Echo the rows below, starting at the line containing "This screenshot has" and ending at the last row, with both ends included. Leave the pictures out of your answer.
>>>
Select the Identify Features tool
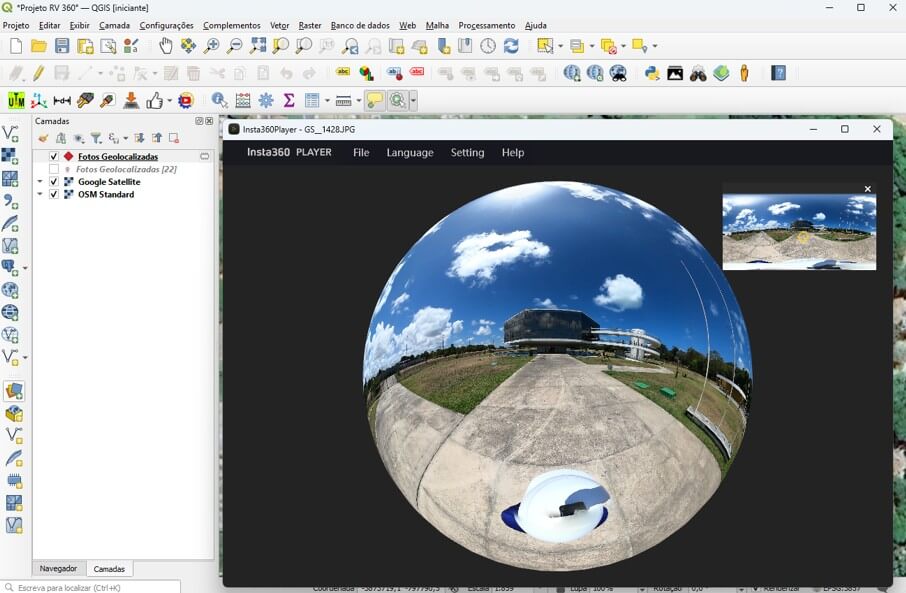 click(216, 100)
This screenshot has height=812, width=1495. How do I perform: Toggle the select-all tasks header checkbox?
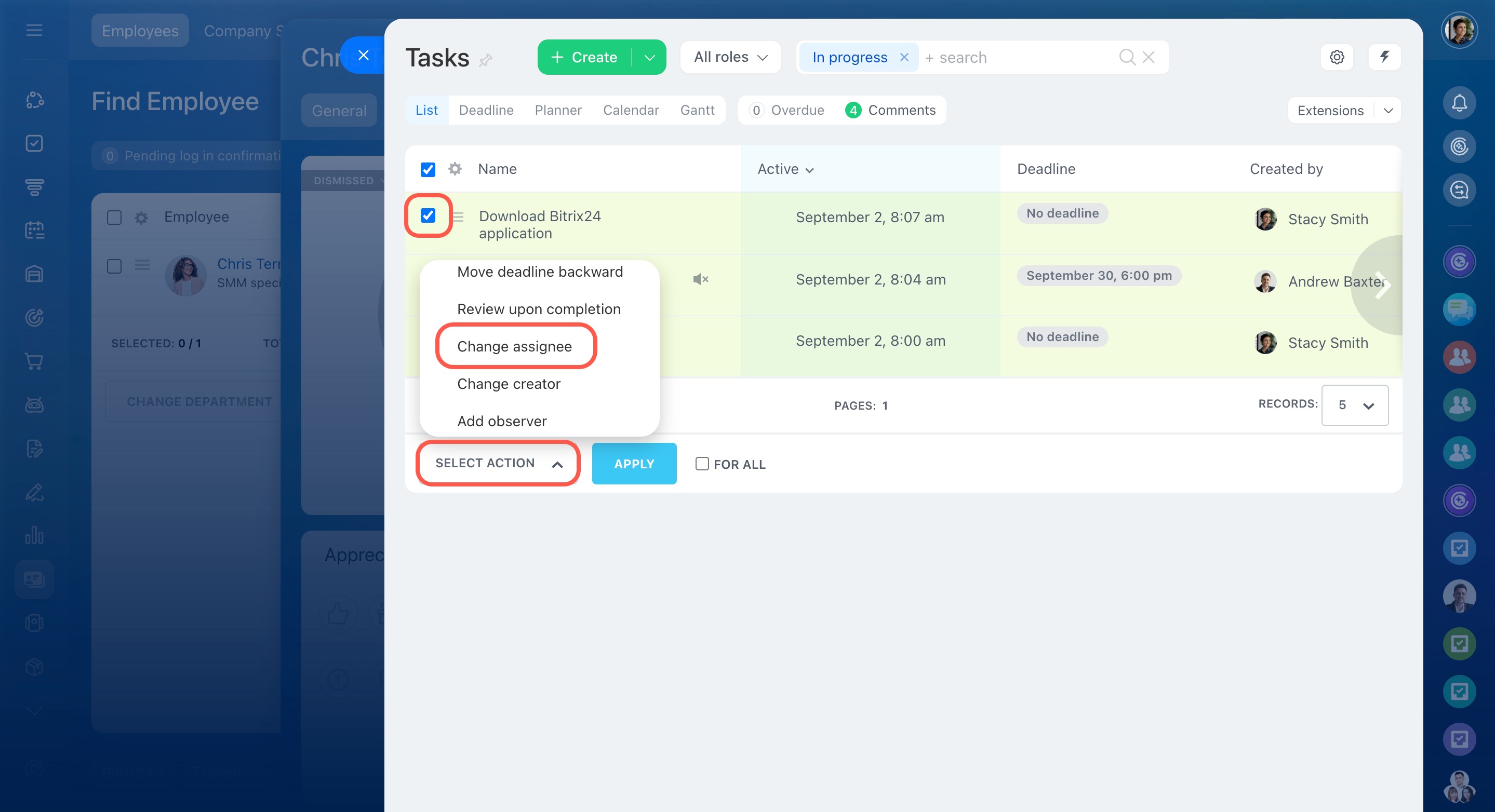pyautogui.click(x=428, y=169)

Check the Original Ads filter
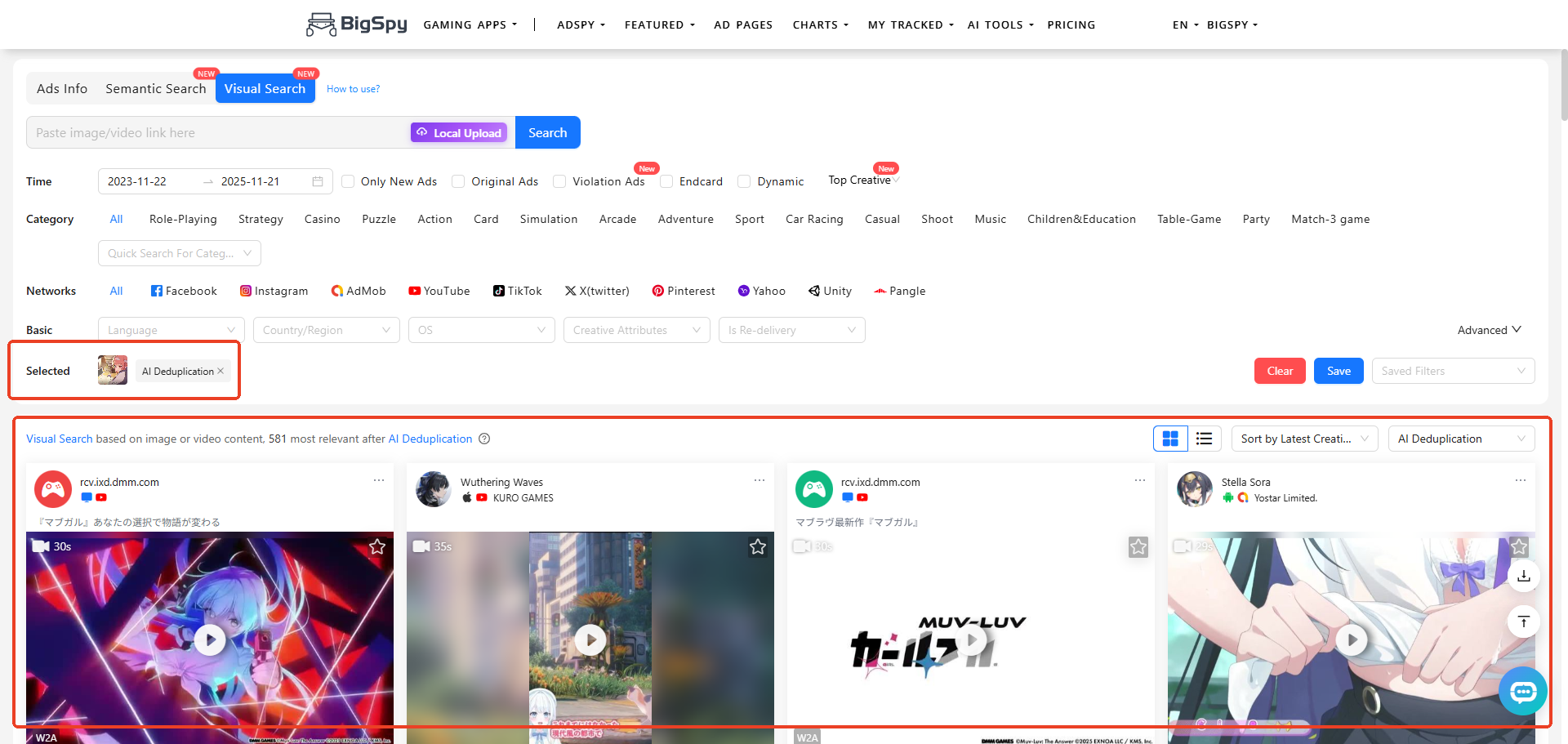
<<<
Task result:
This screenshot has height=812, width=1495. How do I perform: Toggle the select-all tasks header checkbox?
pyautogui.click(x=428, y=169)

Check the Original Ads filter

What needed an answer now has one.